Failure of QAPI Oversight After Resident-to-Resident Sexual Abuse Incident
Penalty
Summary
The deficiency involves the facility’s failure to implement an effective Quality Assurance and Performance Improvement (QAPI) program in relation to a resident-to-resident sexual abuse incident. The facility’s QAPI plan and abuse policy required that cases of physical or sexual abuse be reviewed by the Quality Assurance and Assessment (QAA) Committee to ensure a thorough investigation, protection of residents, analysis of why the situation occurred, identification of contributing risk factors, and determination of whether systemic actions were needed. Despite these written policies, the QAPI Committee did not review the sexual abuse incident in a manner that verified a thorough investigation, did not classify the incident as abuse, and did not analyze why it occurred. The report states that the incident involved a resident with a documented history of sexually inappropriate behavior toward staff and another resident who wandered without supervision. The facility failed to analyze contributing risk factors, including the presence of wandering, cognitively impaired residents on the same unit as a resident with known sexually inappropriate behaviors. The QAPI Committee did not identify or address the lack of supervision that allowed wandering residents to enter other residents’ rooms without supervision. The Administrator later stated that the incident was discussed in QAPI, including who was involved, what happened, and how the facility would do things differently, but acknowledged that not all aspects of the investigation were in the documentation. The Administrator reported that QAPI did not determine that systemic changes were needed, explaining that the mental capacity of both residents led the team to believe that separation of the residents was sufficient. The Administrator also indicated he did not recall reviewing the investigation before it was submitted to the State Agency and was unsure what could have been done to prevent the abuse. The facility did not provide documentation showing that the allegation of resident-on-resident abuse was reviewed to ensure the investigation identified contributing or causal factors to be corrected and prevent recurrence. These failures in QAPI oversight and follow-through allowed unsafe conditions to persist and placed residents at risk for serious harm, leading surveyors to cite Immediate Jeopardy at F867 for QAPI/QAA improvement activities.
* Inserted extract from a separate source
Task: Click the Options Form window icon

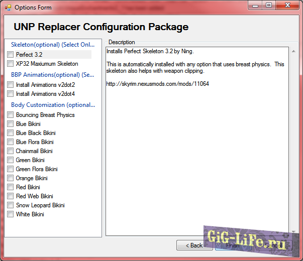Action: 8,7
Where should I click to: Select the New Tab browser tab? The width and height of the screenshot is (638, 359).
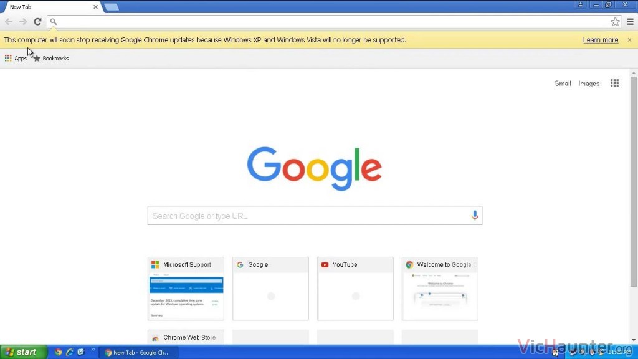click(52, 7)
Failure to Report Alleged Sexual Abuse to Law Enforcement
Penalty
Summary
The deficiency involves the facility’s failure to report an allegation of sexual abuse to local law enforcement as required by its own abuse policy. According to the facility’s written policy on Abuse, Neglect and Exploitation, revised 01/01/2024, sexual abuse is defined as non-consensual sexual contact of any type with a resident, and the policy requires reporting all alleged violations to the administrator, state agency, adult protective services, and other required agencies, including law enforcement when applicable, within specified timeframes. On 02/11/2025 at approximately 7:30 PM, a staff member observed one resident standing over another resident’s bed with the second resident’s hand down the first resident’s brief, and this was documented in the Online Incident Reporting System as an incident of sexual abuse. The Online Incident Reporting System entry for this event indicated that the incident type was “Abuse – Sexual” and that the incident was not reported to any law enforcement agency. During an interview on 01/18/2026 at 4:47 PM, the Social Service Director, who also served as the Abuse Coordinator, stated that law enforcement should be notified when abuse is alleged and acknowledged that law enforcement was not notified of the 02/11/2025 incident. The Social Service Director further stated that the facility’s abuse policy was not followed and expressed that the concern with not reporting the allegation to law enforcement was that vulnerable residents were at risk. This failure to report affected two of six residents sampled for abuse and was cited as a result of complaint investigation #471525.